## Entries shown:
--
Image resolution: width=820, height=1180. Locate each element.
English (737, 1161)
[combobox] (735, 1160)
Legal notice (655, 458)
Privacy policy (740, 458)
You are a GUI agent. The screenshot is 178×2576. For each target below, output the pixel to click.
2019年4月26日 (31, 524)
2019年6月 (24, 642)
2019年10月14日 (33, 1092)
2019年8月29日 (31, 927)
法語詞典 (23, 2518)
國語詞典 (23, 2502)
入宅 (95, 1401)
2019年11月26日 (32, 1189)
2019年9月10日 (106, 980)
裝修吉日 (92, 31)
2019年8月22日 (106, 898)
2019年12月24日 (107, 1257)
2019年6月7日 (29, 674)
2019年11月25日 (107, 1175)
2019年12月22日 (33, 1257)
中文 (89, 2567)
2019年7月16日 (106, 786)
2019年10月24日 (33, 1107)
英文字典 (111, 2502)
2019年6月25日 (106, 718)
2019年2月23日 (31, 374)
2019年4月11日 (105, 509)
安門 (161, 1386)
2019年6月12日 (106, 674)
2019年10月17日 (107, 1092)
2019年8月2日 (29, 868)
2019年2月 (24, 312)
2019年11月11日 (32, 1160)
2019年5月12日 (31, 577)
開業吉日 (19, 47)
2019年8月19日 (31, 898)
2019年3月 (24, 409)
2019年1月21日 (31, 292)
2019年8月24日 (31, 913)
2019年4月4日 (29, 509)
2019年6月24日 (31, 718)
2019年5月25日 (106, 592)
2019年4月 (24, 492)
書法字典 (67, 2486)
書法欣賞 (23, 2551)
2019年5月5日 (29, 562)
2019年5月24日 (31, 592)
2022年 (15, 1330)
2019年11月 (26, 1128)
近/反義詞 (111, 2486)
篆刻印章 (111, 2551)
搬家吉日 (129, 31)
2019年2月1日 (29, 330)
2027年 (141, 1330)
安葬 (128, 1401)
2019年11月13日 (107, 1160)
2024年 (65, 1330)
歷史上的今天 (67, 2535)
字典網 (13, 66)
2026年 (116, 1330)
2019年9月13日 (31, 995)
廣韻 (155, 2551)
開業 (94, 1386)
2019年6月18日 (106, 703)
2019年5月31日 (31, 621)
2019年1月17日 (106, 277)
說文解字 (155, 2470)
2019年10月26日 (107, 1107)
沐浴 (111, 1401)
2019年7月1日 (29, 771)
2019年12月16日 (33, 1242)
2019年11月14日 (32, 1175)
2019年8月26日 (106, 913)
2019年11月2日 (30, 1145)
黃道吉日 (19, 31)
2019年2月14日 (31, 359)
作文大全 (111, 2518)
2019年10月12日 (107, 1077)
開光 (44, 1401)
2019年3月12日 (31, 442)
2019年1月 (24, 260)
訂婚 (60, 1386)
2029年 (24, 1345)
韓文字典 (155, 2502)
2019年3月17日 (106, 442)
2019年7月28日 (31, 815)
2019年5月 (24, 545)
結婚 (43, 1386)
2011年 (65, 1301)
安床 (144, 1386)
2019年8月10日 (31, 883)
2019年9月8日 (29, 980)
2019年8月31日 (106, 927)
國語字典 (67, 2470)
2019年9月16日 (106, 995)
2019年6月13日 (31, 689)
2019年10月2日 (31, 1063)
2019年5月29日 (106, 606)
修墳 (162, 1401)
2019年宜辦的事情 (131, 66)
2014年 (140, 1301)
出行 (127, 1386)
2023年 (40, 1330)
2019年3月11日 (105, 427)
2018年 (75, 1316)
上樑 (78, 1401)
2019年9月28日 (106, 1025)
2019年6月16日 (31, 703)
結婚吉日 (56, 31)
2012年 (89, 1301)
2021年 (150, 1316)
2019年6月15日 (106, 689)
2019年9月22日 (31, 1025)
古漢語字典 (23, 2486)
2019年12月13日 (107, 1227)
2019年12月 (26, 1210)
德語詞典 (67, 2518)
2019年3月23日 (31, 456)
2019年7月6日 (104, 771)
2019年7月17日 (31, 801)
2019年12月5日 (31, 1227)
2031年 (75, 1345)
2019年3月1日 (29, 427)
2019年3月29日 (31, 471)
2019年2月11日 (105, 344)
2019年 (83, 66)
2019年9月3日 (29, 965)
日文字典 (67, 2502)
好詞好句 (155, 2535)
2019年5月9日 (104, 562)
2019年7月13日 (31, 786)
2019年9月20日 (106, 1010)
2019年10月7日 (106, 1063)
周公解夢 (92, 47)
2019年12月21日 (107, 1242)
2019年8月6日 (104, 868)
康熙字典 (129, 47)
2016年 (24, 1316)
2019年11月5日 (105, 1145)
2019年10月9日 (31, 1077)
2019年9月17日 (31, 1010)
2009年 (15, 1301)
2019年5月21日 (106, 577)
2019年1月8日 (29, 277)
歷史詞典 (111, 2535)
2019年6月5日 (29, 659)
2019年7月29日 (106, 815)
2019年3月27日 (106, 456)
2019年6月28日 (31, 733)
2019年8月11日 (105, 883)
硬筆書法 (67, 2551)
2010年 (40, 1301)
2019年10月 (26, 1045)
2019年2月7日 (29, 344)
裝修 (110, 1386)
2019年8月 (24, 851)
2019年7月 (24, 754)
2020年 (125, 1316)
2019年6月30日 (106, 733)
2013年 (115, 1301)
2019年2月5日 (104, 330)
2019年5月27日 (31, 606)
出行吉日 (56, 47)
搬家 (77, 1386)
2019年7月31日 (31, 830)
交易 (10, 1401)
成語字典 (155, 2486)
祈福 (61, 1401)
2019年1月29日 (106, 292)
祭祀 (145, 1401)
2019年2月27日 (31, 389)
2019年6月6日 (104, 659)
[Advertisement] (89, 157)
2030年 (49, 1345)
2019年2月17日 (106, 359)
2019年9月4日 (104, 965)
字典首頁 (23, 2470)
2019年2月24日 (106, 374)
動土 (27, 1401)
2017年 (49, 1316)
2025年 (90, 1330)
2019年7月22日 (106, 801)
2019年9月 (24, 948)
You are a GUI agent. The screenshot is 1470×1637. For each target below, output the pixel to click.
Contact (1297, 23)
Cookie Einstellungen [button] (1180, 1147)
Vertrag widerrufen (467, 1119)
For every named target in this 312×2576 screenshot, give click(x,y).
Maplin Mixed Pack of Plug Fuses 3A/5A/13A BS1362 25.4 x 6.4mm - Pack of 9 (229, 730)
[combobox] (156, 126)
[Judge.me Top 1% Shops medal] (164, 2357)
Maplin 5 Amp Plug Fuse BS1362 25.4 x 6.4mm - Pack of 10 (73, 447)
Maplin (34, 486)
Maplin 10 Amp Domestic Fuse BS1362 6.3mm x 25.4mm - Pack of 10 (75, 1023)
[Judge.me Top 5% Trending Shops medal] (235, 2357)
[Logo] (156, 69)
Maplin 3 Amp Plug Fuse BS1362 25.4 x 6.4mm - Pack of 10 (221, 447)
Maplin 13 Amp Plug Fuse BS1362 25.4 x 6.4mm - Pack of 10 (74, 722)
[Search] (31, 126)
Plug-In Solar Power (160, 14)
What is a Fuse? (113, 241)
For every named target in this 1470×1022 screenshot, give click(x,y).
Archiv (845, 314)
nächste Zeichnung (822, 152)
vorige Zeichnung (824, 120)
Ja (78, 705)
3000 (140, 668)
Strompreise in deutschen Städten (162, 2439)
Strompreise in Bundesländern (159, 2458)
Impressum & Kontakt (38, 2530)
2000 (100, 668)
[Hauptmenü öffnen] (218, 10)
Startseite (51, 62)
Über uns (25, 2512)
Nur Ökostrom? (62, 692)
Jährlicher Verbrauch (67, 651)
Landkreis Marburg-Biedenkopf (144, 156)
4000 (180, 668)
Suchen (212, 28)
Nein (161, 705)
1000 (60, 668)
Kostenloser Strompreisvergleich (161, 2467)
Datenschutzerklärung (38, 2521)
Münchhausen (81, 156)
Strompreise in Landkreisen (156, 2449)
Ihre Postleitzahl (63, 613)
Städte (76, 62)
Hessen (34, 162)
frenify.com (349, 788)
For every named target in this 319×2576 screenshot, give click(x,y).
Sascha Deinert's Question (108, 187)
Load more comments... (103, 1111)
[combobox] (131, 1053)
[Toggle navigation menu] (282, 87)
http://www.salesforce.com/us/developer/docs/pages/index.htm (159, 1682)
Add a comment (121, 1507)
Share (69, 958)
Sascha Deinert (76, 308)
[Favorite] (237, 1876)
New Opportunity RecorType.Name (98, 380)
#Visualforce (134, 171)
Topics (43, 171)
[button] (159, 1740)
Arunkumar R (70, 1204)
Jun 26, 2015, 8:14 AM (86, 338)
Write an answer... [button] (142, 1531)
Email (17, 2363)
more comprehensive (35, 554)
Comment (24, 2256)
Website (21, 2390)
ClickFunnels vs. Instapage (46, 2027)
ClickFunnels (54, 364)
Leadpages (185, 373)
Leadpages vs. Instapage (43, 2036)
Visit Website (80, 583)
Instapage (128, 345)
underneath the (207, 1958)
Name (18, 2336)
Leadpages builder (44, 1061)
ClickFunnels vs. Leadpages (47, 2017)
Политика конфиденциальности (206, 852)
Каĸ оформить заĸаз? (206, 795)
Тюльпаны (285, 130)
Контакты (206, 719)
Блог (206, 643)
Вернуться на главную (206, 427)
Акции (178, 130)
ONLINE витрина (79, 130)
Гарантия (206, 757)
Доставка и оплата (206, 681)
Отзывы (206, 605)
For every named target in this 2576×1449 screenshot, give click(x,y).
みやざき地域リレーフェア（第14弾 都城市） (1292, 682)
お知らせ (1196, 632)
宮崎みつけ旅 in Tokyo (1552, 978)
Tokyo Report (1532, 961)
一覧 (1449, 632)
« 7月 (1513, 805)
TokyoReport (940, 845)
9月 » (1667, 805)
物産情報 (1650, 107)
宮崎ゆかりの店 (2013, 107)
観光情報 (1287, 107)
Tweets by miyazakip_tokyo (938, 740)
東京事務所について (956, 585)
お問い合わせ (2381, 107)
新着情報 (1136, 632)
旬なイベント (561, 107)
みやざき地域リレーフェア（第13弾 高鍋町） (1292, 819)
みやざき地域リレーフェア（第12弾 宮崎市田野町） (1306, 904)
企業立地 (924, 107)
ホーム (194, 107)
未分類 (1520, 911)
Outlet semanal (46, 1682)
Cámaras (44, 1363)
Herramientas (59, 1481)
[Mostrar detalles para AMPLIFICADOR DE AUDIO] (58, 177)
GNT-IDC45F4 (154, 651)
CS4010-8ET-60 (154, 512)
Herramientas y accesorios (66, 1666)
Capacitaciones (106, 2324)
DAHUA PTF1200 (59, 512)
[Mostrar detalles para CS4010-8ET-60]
--
Copy the lines above exactly. Start with the line containing "2019年7月29日 (106, 815)", end with the line containing "Maplin Mixed Pack", and include both.

2019年7月29日 (106, 815)
2019年3月27日 (106, 456)
2019年6月28日 (31, 733)
2019年8月11日 (105, 883)
硬筆書法 (67, 2551)
2010年 (40, 1301)
2019年10月 (26, 1045)
2019年2月7日 (29, 344)
裝修 (110, 1386)
2019年8月 (24, 851)
2019年7月 (24, 754)
2020年 (125, 1316)
2019年6月30日 (106, 733)
2013年 (115, 1301)
2019年2月5日 (104, 330)
2019年5月27日 (31, 606)
出行吉日 (56, 47)
搬家 (77, 1386)
2019年7月31日 (31, 830)
交易 (10, 1401)
成語字典 (155, 2486)
祈福 (61, 1401)
2019年1月29日 (106, 292)
祭祀 (145, 1401)
2019年2月27日 (31, 389)
2019年6月6日 (104, 659)
[Advertisement] (89, 157)
2030年 (49, 1345)
2019年2月17日 (106, 359)
2019年9月4日 (104, 965)
字典首頁 (23, 2470)
2019年2月24日 (106, 374)
動土 (27, 1401)
2017年 (49, 1316)
2025年 (90, 1330)
2019年7月22日 (106, 801)
2019年9月 (24, 948)
You are a GUI agent. The screenshot is 1470×1637. For each target below, output the pixel to click.
Contact (1297, 23)
Cookie Einstellungen [button] (1180, 1147)
Vertrag widerrufen (467, 1119)
For every named target in this 312×2576 screenshot, give click(x,y).
Maplin Mixed Pack of Plug Fuses 3A/5A/13A BS1362 25.4 x 6.4mm - Pack of 9 (229, 730)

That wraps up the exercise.